[Dataset entries]
▼
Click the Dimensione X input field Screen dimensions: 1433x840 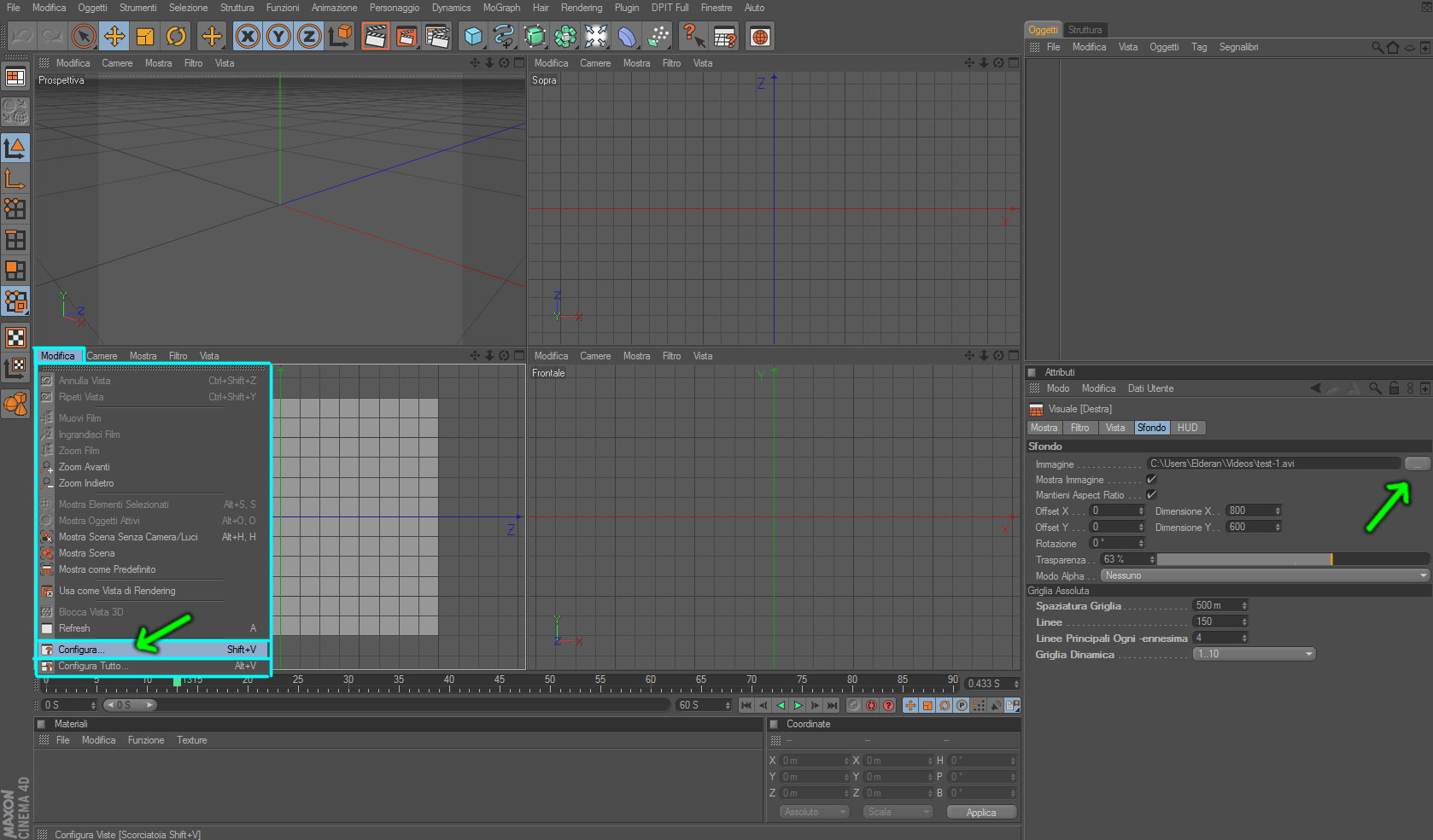(x=1250, y=510)
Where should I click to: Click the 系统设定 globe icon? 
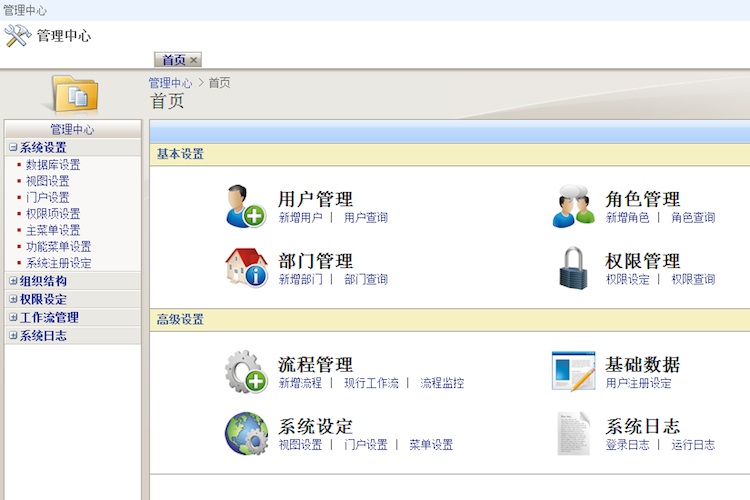coord(245,434)
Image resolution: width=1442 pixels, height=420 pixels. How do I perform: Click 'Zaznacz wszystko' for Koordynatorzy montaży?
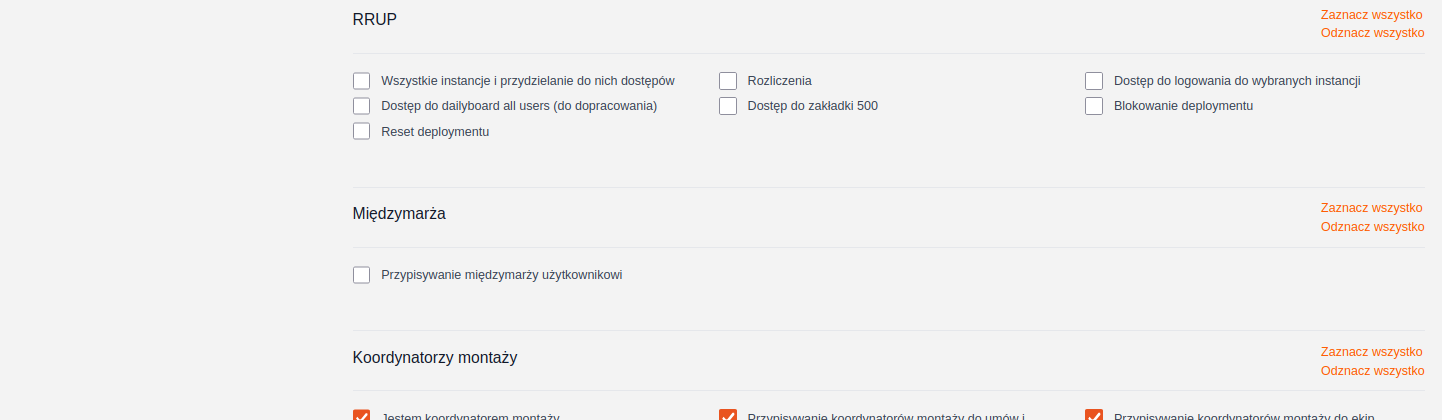coord(1371,352)
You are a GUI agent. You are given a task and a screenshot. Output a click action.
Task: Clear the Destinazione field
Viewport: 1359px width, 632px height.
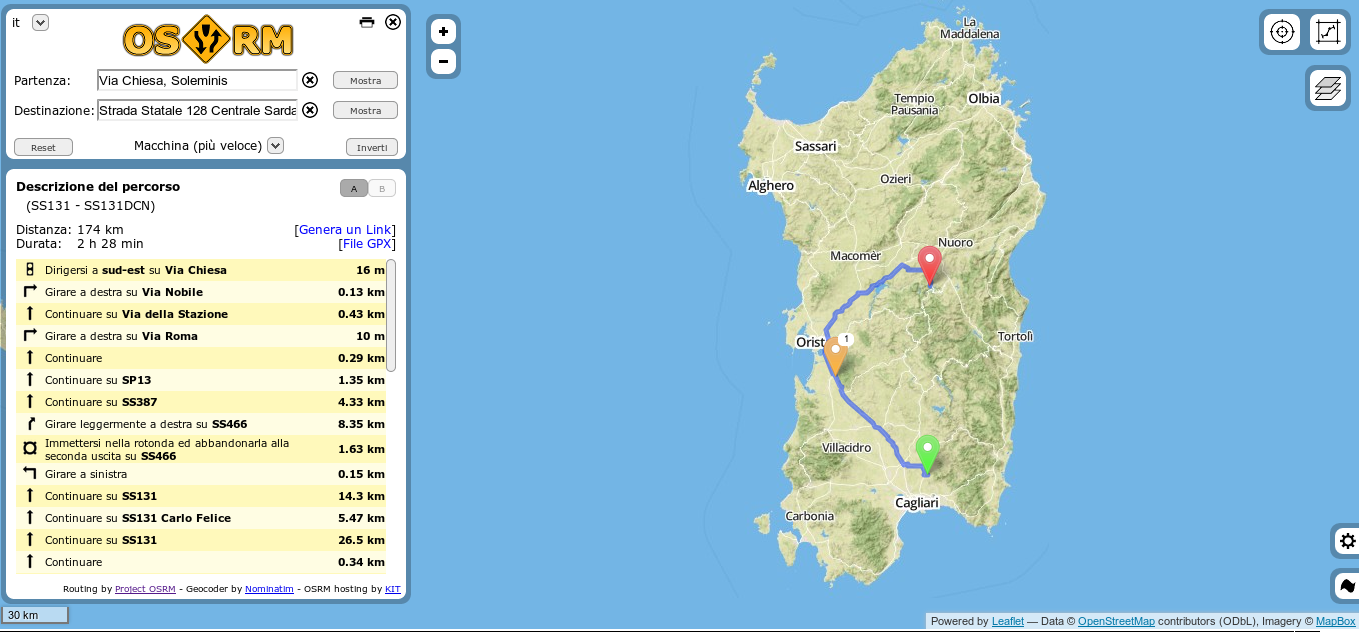click(310, 110)
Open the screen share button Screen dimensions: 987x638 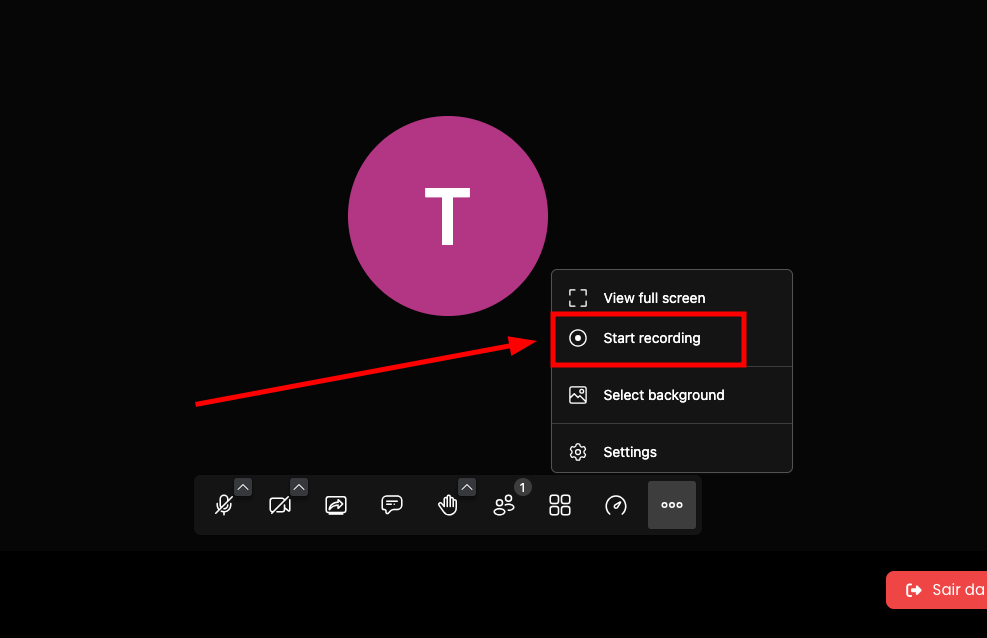(336, 505)
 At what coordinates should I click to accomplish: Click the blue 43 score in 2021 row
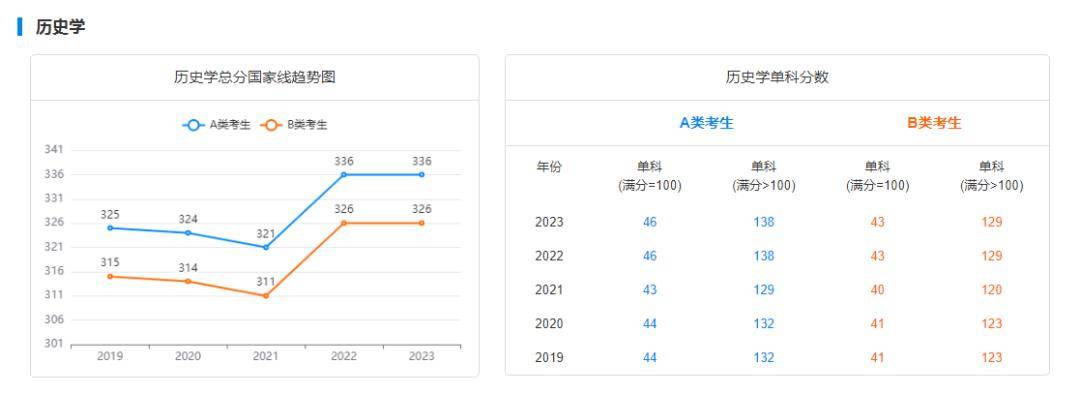650,290
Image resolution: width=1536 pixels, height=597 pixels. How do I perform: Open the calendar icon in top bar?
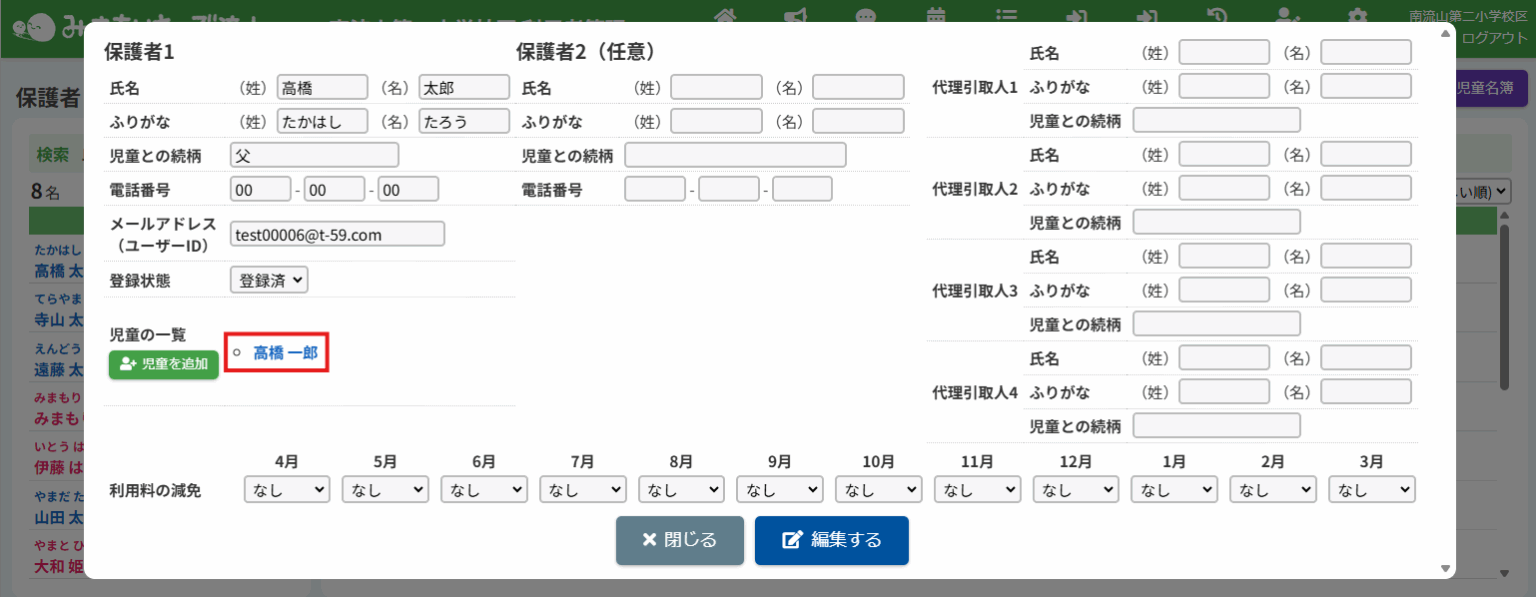pos(937,15)
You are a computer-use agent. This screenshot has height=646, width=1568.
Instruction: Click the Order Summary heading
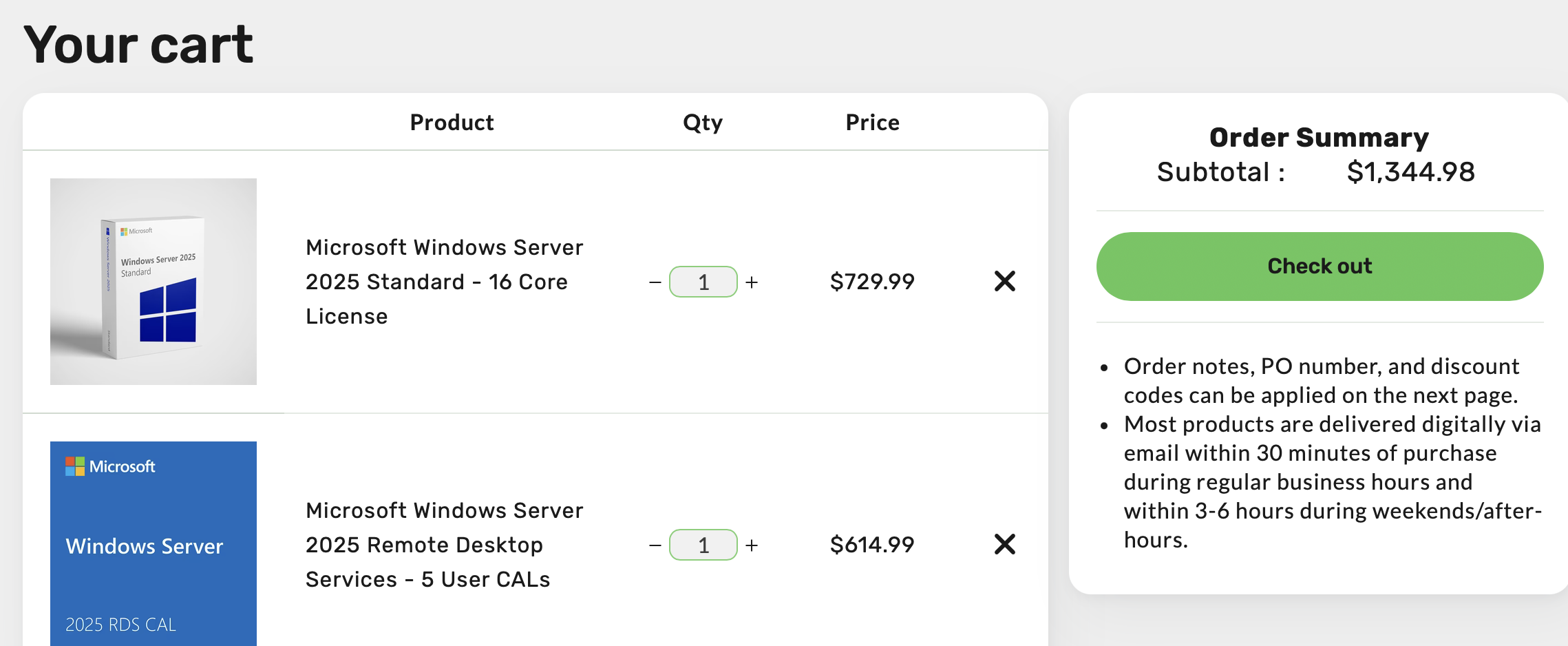point(1319,137)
▲
WHAT THE EXERCISE ASKS: Looking through the entries, count the lines that hold the word "screenshot" and state that count alone.

SOLUTION FOR THIS EXERCISE: 2